こんな建設会社の社長がいる。元受刑者を雇い入れ、就労支援を行う日本財団の再犯防止プロジェクト「職親(しょくしん)プロジェクト」で、少年院を出た者たちの親代わりになっているのだ。それはカンサイ建装工業株式会社の社長、草刈健太郎さん。
元受刑者を受け入れることは、そう容易いことではない。しかし、草刈社長は苦労もいとわず、受け入れた若者たちがたとえ問題を起こしても、決して見捨てることはない。その強い信念の底にあるものとは? また再犯率低下のために何が必要かを、草刈社長本人にインタビューした。
「職親プロジェクト」とは
平成30年版「犯罪白書」~進む高齢化と犯罪~によれば、初犯者・再犯者ともに減少傾向にあるものの、再犯率は増加の一途をたどっており、平成29年には48.7%と、検挙者の約2人に1人が再犯者という結果となっている。
再犯率の増加の要因は、出所者の多くが「所持金が少ないため、部屋を借りるお金が無く、以前過ごしていた環境から脱することができない」また「前科があることで受け入れられる企業も少なく、働こうにも働けない環境」などがあるという。
日本財団職親プロジェクトは、こうした状況を受け、再犯を防ぐため、そして犯罪で悲しむ人々を増やさないため、「就労」「教育」「住居」「仲間づくり」の視点で刑務所出所者、少年院出院者一人ひとりの更生を参加企業みんなで支えるプロジェクトだ。
その参加企業の一つが、カンサイ建装工業株式会社である。
刑務所出所者、少年院出院者を受け入れ、自社で働かせ、住居も仲間も用意。そして何より、草刈社長が“第二の親”になってくれるという、心強いメリット付きである。
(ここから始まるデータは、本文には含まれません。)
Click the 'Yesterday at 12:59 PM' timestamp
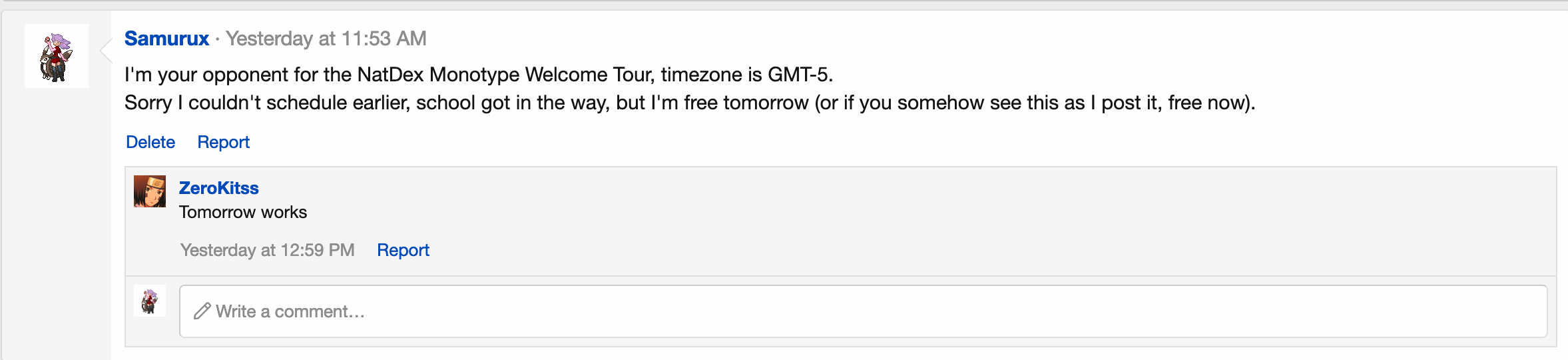 coord(267,250)
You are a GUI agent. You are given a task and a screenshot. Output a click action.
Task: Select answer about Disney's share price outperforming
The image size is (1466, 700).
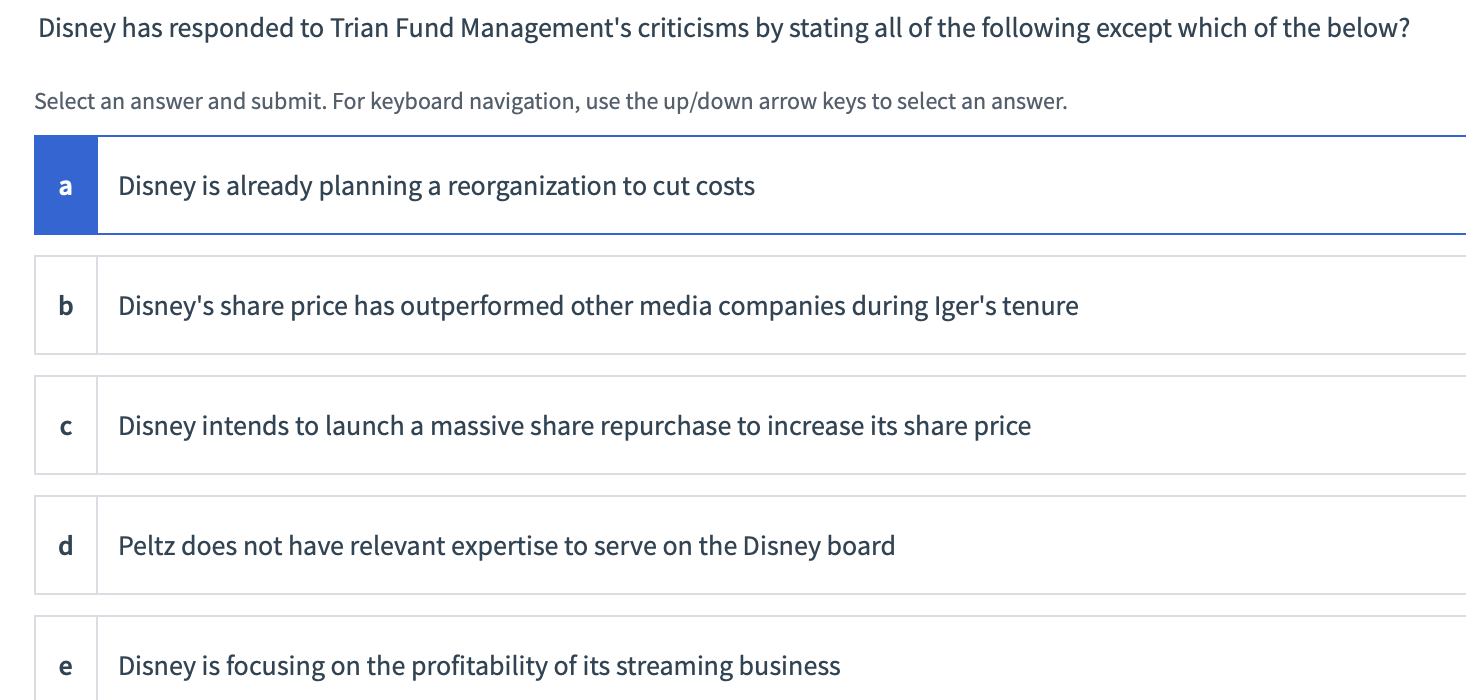(598, 305)
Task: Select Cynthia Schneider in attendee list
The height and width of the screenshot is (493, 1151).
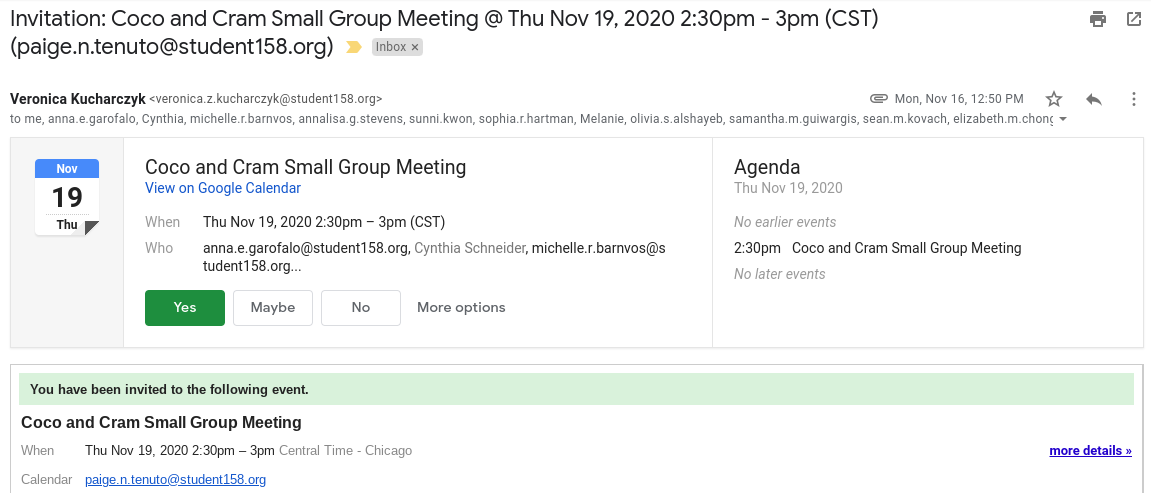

先刻発売された、草刈社長のノンフィクションルポタージュ「お前の親になったる 被害者と加害者のドキュメント」では、その職親プロジェクトでの草刈社長の思い、行動、葛藤などを知ることができる。
決して見捨てない。その精神の源泉とは?
一度犯罪を犯した者には、それぞれ複雑な事情がある。日々、彼らが原因で、色んな事件が起きる。しかし草刈社長は、受け入れた者たちがどんなに問題を起こして、先が見えなくなっても、絶対に見捨てない。通常であれば、とっくにさじを投げているレベルであってもだ。その精神と決意はどこからくるのか。
草刈社長:活動は、すべて自分自身のために行っています。就労者を見て、接することが自身の生きていく糧となっています。それは、ギブ、ギブ、ギブしていたらテイクが返ってくると確信したからであり、誰もしたがらないことが有形無形(心、人、物、金)の資産になると感じたからです。
加害者を作らないことが、被害者を増やさないことにつながると信じ、活動しています。2005年、脚本家を目指して米国に留学中だった妹が、同居していた米国人の男に殺害されました。その後、青年会議所の活動でカンボジアに行き、東日本大震災の現状を目の当たりにし、いろんな出会いの中で、職親プロジェクトに関わることになりました。
お世話になった方に頼まれて始めたので断れず、頃合いを見てやめようと思っていた職親プロジェクトでしたが、妹を殺され、どん底の私でした。しかしカンボジアや東日本大震災で、大変な想いをしながら生活している人に会う中で、私の想いも少し変わり、職親プロジェクトに私を誘った方が、私の妹の件を知らなかったということを知り、職親プロジェクトの参加が必然で、妹に託されたものであると確信しました。
覚悟を決めて取り組んでいた職親プロジェクトですが、就労者を受け入れ、仕事と住居を与え、それぞれに起きることに付き合う中で、1人、また1人と成功例ができたことが、今日続いている理由かもしれません。
また、ある方に「因果応報」と言う言葉を教えていただきました。「因」は原因の「因」。「果」は結果の「果」。結果だけ求めると内容がないために薄いものになります。しかし、時間をかけて原因を調べれば、すべてが理解できるとのこと。そして、どんな原因にも結果があり、「縁」でつながっているそうです。このことを知ったことで、改善へのとっかかりを見つけたように思いました。